Colorectal cancer comprises colon and/or rectum cancer and is the second most deadly type of cancer. Its global incidence is becoming constantly higher, and it is estimated to reach more than double by 2035, especially in less developed nations, where early diagnosis and treatment are rarely available [20]. The design of novel therapeutic approaches for targeting the colorectal region is a high priority. A noteworthy example has been reported by Sheng et al. In this study, an ALG/CMC hydrogel crosslinked with CaCl2 was developed as a dual drug delivery system for Methotrexate and aspirin, providing both chemotherapy and pain relief to cancer patients [8]. CaCO3, a naturally non-toxic inorganic biomineral successfully used as a carrier for the delivery of drugs, genes, and proteins [21], was added during hydrogel preparation to improve the mechanical performance of the matrix. The addition of CMC considerably increased aspirin’s entrapment efficiency compared to ALG alone, and the combination of the two polysaccharides avoided MTX’s absorption in the stomach and small intestine simulated fluid, showing the ability of the DDS to release both drugs at appropriate organs with a specific pH [8].

5. Renal Cell Carcinoma

Renal cell carcinoma (RCC) consists of a group of cancers originating from renal tubular epithelial cells, such as clear cell RCC, papillary RCC, and chromophobe RCC, and accounts for >85% of cancers of the kidney [22]. Risk factors for RCC include obesity, hypertension, and cigarette smoking, as well as medical conditions and genetic factors [23]. Sunitinib, a multi-targeted tyrosine kinase inhibitor (TKI), has been investigated in metastatic renal cell carcinoma. Several Sunitinib-loaded hydrogels have been synthesized, from both synthetic [24] and natural polymers. Recently, Jafari et al. developed a promising Sunitinib-carrying hydrogel using a mixture of κ-CRG and CHI, in the presence of magnetic montmorillonite. Clay was added to the CHI solution to improve the mechanical strength, and κ-CRG was used for its anionic sulfate groups, able to crosslink to amines on CHI. This system enabled the release of the drug, with an increase at an acidic pH, typical of damaged cancerous tissues [15].

References

  1. Soerjomataram, I.; Bray, F. Planning for tomorrow: Global cancer incidence and the role of prevention 2020–2070. Nat. Rev. Clin. Oncol. 2021, 18, 663–672.

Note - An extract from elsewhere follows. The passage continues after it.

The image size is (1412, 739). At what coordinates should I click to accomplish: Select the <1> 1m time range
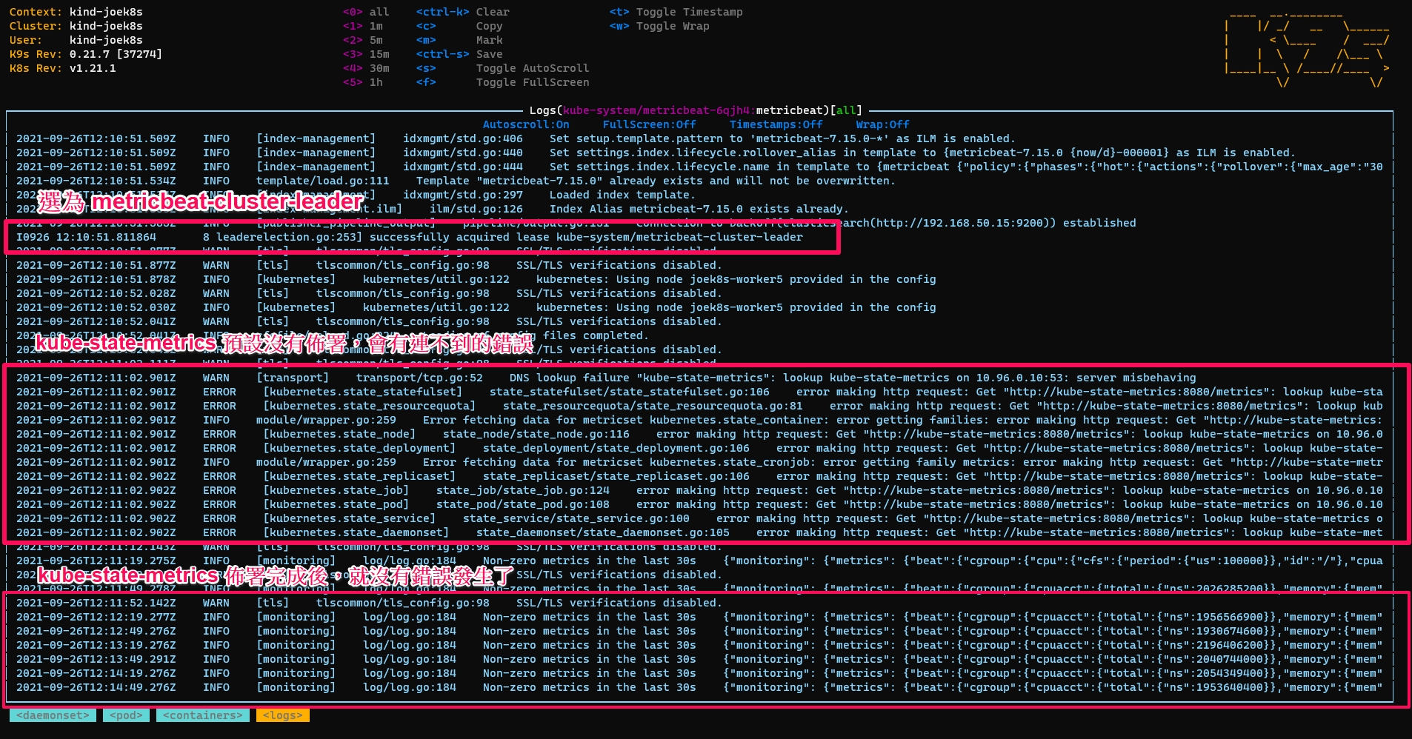363,26
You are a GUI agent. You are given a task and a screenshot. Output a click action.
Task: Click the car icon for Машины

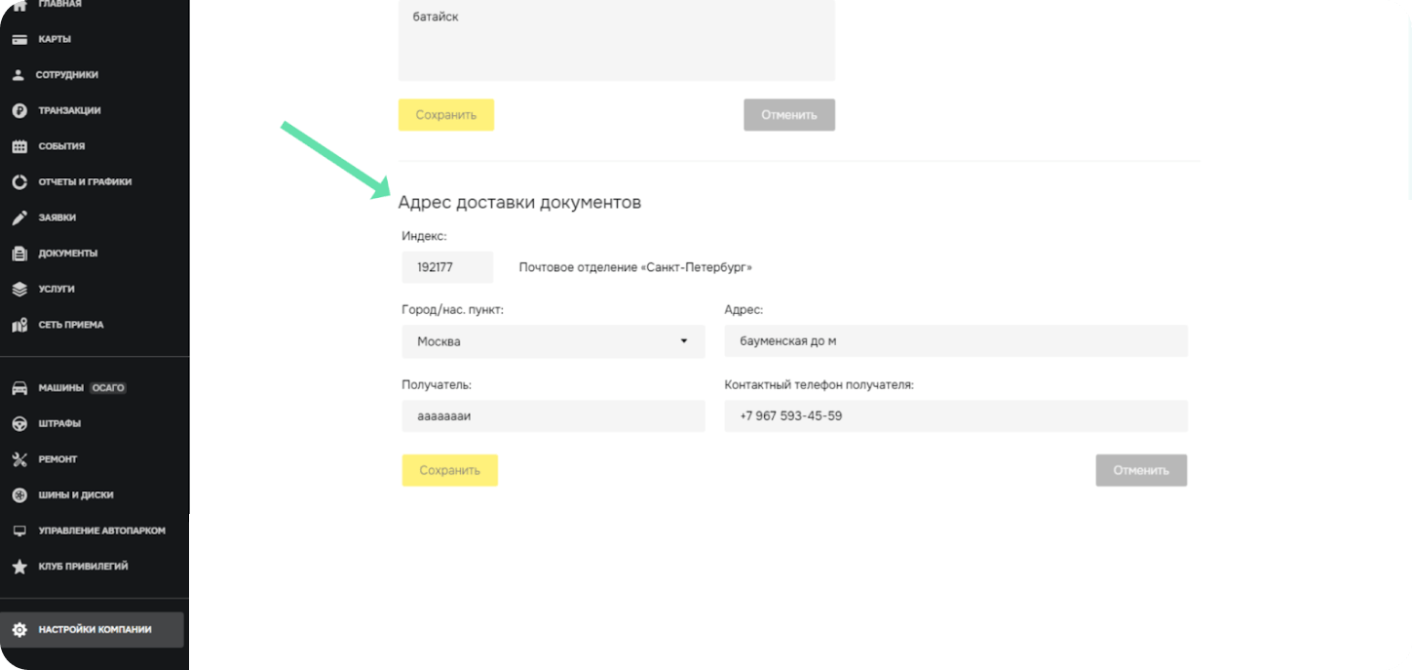point(19,388)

  2. Schirrmacher, V. From chemotherapy to biological therapy: A review of novel concepts to reduce the side effects of systemic cancer treatment. Int. J. Oncol. 2019, 54, 407–419.
  3. Debele, T.A.; Mekuria, S.L.; Tsai, H.-C. Polysaccharide based nanogels in the drug delivery system: Application as the carrier of pharmaceutical agents. Mater. Sci. Eng. C 2016, 68, 964–981.

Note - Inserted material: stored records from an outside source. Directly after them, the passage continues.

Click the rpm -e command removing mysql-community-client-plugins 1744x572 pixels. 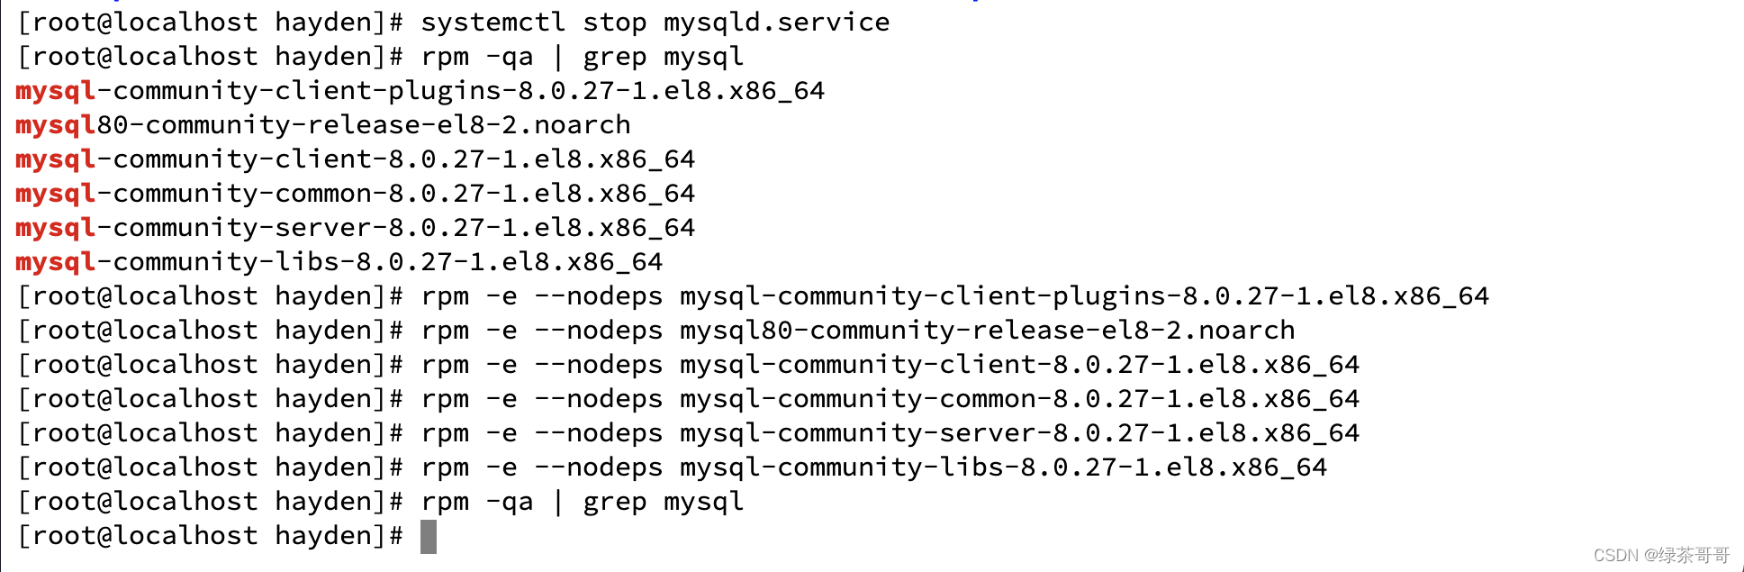point(954,296)
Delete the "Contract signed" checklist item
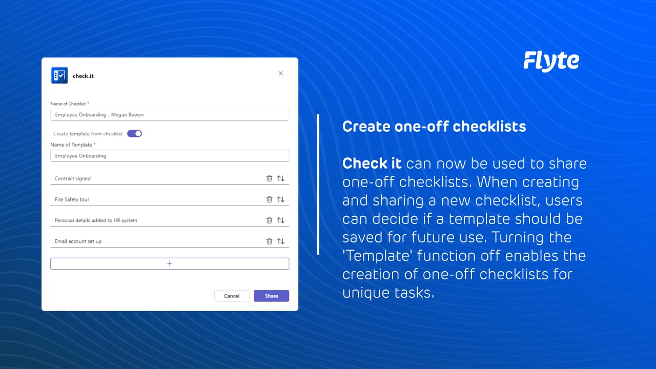656x369 pixels. (x=269, y=178)
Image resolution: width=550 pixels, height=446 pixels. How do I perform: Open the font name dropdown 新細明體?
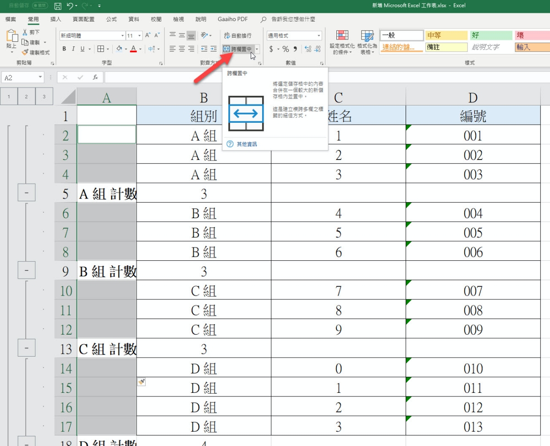coord(92,35)
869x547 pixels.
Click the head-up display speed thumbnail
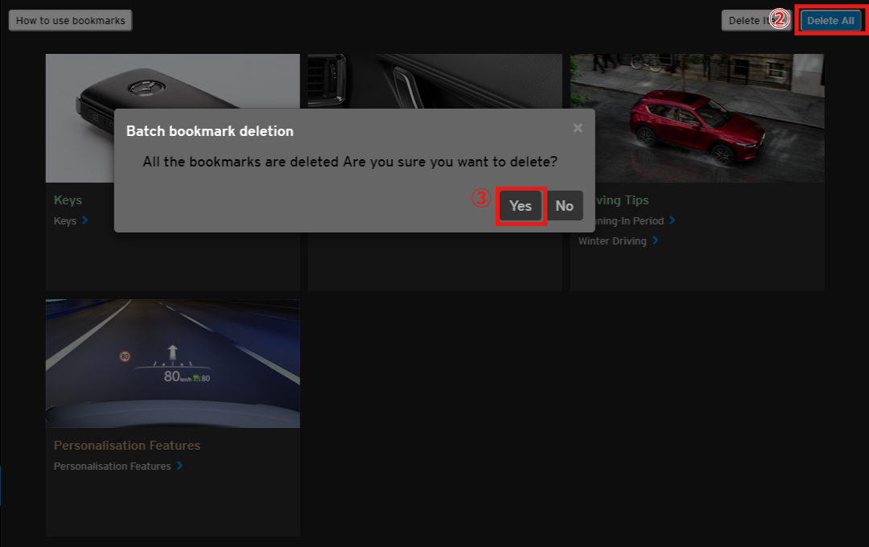pos(172,364)
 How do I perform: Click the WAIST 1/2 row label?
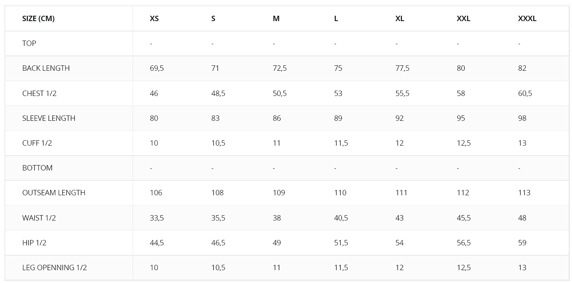(39, 218)
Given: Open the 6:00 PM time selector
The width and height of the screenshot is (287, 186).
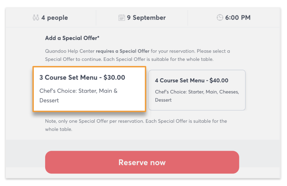Looking at the screenshot, I should point(234,18).
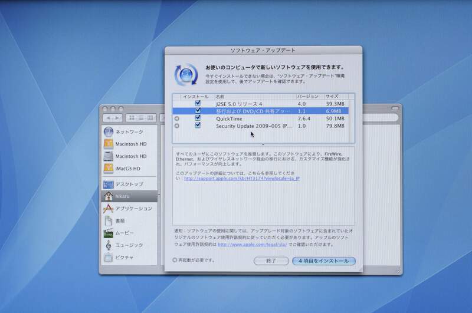Open the support.apple.com HT3174 link

(x=241, y=178)
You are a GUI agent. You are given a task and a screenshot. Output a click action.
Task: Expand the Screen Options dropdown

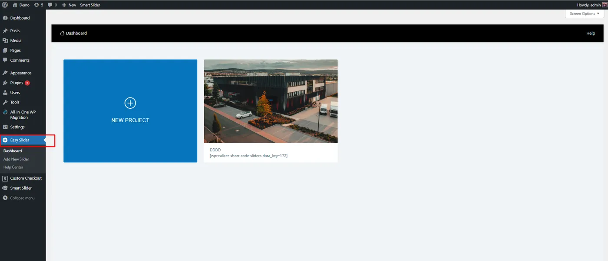pos(585,13)
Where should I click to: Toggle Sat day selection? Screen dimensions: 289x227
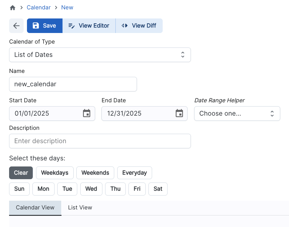click(158, 189)
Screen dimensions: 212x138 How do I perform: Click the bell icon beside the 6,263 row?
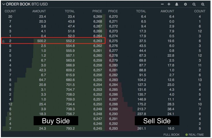click(x=3, y=41)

  4. Saravanakumar, G.; Jo, D.-G.; Park, J.H. Polysaccharide-based nanoparticles: A versatile platform for drug delivery and biomedical imaging. Curr. Med. Chem. 2012, 19, 3212–3229.

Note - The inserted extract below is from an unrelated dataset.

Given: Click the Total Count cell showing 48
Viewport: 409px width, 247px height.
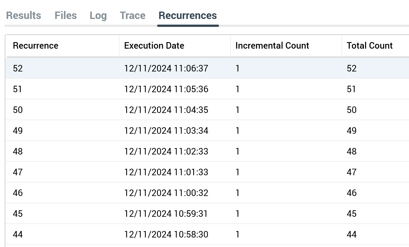Looking at the screenshot, I should (351, 152).
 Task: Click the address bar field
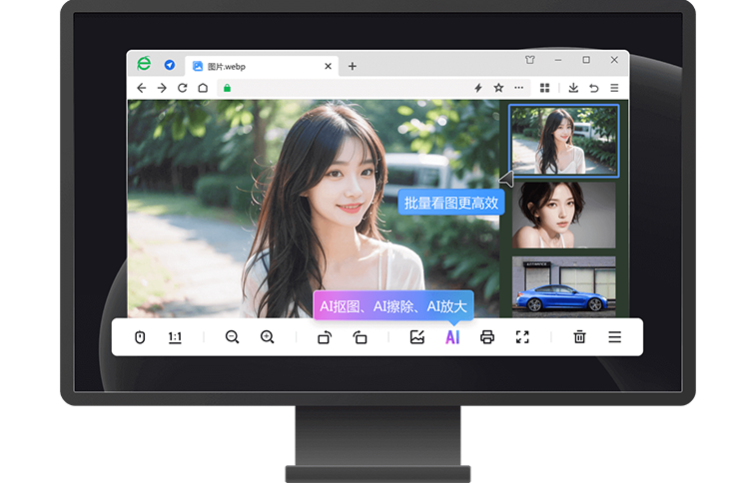[340, 88]
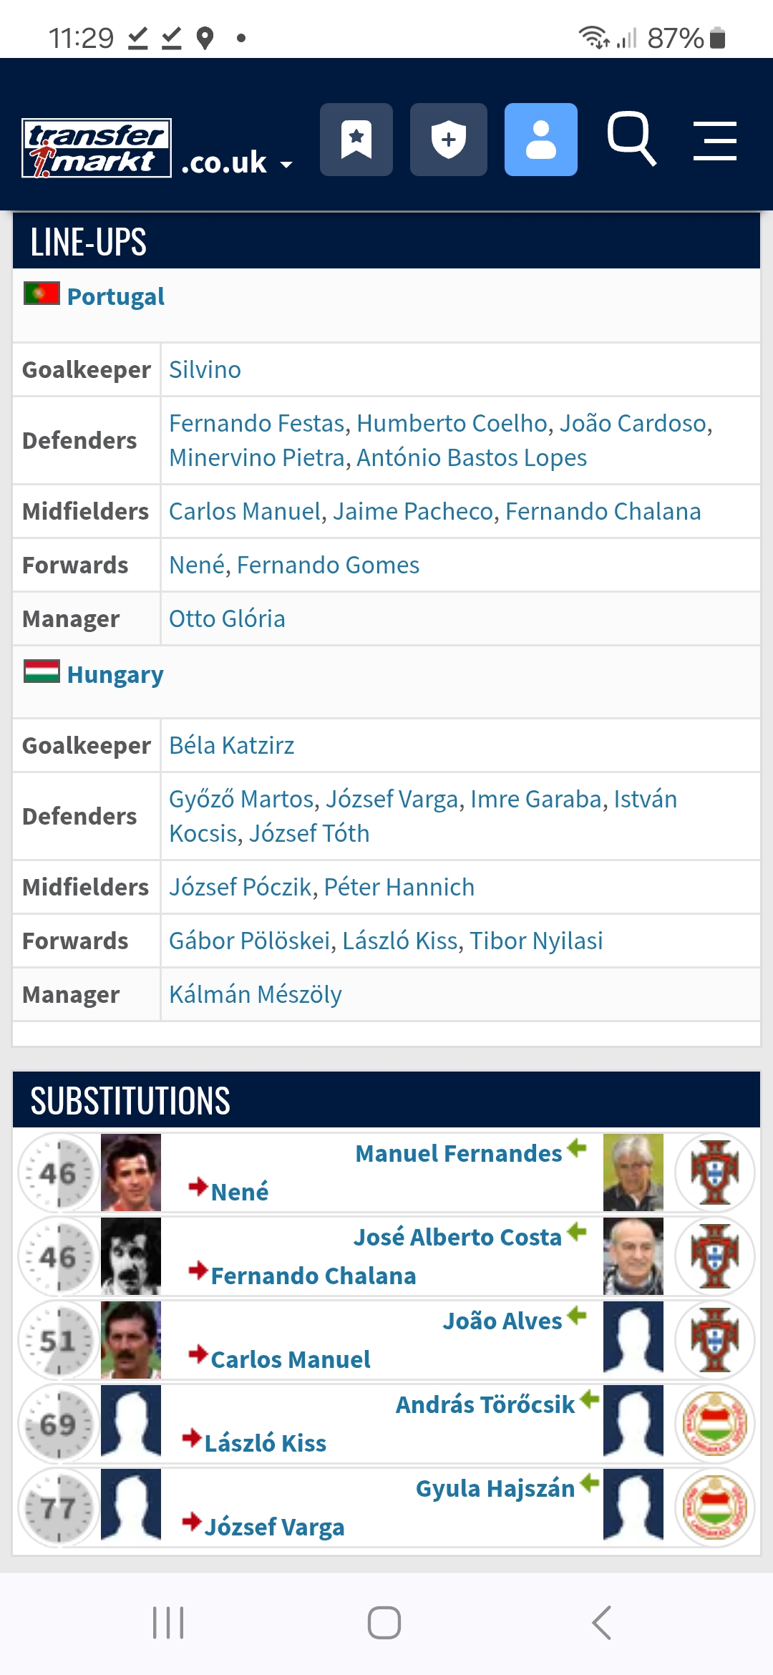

  5. Loibl, S.; Poortmans, P.; Morrow, M.; Denkert, C.; Curigliano, G. Breast cancer. Lancet 2021, 397, 1750–1769.
  6. Wang, L.-Y.; Wang, M.-J. Removal of heavy metal ions by poly (vinyl alcohol) and carboxymethyl cellulose composite hydrogels prepared by a freeze–thaw method. ACS Sustain. Chem. Eng. 2016, 4, 2830–2837.
  7. Ma, X.; Yang, C.; Zhang, R.; Yang, J.; Zu, Y.; Shou, X.; Zhao, Y. Doxorubicin loaded hydrogel microparticles from microfluidics for local injection therapy of tumors. Colloids Surf. B. Biointerfaces 2022, 220, 112894.
  8. Jo, Y.-J.; Gulfam, M.; Jo, S.-H.; Gal, Y.-S.; Oh, C.-W.; Park, S.-H.; Lim, K.T. Multi-stimuli responsive hydrogels derived from hyaluronic acid for cancer therapy application. Carbohydr. Polym. 2022, 286, 119303.
  9. King, J.L.; Maturavongsadit, P.; Hingtgen, S.D.; Benhabbour, S.R. Injectable pH Thermo-Responsive Hydrogel Scaffold for Tumoricidal Neural Stem Cell Therapy for Glioblastoma Multiforme. Pharmaceutics 2022, 14, 2243.
  10. Sheng, Y.; Gao, J.; Yin, Z.-Z.; Kang, J.; Kong, Y. Dual-drug delivery system based on the hydrogels of alginate and sodium carboxymethyl cellulose for colorectal cancer treatment. Carbohydr. Polym. 2021, 269, 118325.
  11. de Freitas, C.F.; Kimura, E.; Rubira, A.F.; Muniz, E.C. Curcumin and silver nanoparticles carried out from polysaccharide-based hydrogels improved the photodynamic properties of curcumin through metal-enhanced singlet oxygen effect. Mater. Sci. Eng. C 2020, 112, 110853.
  12. Chang, L.; Chang, R.; Shen, J.; Wang, Y.; Song, H.; Kang, X.; Zhao, Y.; Guo, S.; Qin, J. Self-healing pectin/cellulose hydrogel loaded with limonin as TMEM16A inhibitor for lung adenocarcinoma treatment. Int. J. Biol. Macromol. 2022, 219, 754–766.
  13. Miao, Y.; Lu, J.; Yin, J.; Zhou, C.; Guo, Y.; Zhou, S. Yb3+-containing chitosan hydrogels induce B-16 melanoma cell anoikis via a Fak-dependent pathway. Nanotechnol. Rev. 2019, 8, 645–660.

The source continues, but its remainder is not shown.